Task brief:
Could you copy out the rows below exactly, from the line containing "The width and height of the screenshot is (1003, 653)." through the last line of the rows, both included?

Item coordinate data
— Begin —
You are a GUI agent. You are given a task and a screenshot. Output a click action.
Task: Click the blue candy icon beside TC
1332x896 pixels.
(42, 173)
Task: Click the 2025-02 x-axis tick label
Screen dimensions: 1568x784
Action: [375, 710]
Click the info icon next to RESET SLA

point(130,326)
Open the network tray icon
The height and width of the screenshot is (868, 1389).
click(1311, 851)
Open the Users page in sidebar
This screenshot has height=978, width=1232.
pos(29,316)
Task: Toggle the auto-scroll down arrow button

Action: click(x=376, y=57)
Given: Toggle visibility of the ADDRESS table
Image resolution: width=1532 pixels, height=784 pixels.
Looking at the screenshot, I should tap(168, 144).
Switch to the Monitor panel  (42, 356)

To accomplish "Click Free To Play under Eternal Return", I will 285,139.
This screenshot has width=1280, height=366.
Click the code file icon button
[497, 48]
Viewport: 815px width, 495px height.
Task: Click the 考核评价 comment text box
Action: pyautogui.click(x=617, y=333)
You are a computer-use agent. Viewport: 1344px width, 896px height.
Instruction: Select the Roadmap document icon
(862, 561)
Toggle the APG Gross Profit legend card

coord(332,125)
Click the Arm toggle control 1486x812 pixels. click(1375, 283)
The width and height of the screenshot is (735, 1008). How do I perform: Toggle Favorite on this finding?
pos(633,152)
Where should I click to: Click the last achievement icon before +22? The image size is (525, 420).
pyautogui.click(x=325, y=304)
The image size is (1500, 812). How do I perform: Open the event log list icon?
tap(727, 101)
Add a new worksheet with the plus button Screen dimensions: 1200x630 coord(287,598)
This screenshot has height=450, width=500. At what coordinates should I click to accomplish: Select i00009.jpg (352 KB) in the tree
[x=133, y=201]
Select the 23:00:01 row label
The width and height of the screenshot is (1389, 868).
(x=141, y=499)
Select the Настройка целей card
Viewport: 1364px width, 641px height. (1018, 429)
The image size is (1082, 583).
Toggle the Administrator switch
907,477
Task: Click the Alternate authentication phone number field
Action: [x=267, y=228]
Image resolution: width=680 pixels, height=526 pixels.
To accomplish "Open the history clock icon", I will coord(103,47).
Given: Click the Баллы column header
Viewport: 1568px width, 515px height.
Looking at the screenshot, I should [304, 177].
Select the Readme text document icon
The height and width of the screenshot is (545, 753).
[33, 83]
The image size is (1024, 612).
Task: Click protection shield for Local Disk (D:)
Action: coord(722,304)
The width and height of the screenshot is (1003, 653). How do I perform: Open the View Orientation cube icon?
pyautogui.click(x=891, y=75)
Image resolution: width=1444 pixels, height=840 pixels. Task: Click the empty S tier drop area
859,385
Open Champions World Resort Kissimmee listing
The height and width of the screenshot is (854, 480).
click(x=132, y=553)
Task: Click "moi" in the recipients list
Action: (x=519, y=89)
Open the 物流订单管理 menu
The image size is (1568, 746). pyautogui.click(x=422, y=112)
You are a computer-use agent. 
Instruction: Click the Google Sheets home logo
— End —
Solution for this problem:
The width and height of the screenshot is (1003, 653). How do I perform: Open the View Orientation cube icon?
pyautogui.click(x=891, y=75)
Image resolution: width=1444 pixels, height=840 pixels. Task: Click the empty S tier drop area
859,385
Open Champions World Resort Kissimmee listing
The height and width of the screenshot is (854, 480).
click(x=132, y=553)
Task: Click "moi" in the recipients list
Action: (x=519, y=89)
Open the 物流订单管理 menu
The image size is (1568, 746). pyautogui.click(x=422, y=112)
You are a computer-use agent. 
Instruction: Click the Google Sheets home logo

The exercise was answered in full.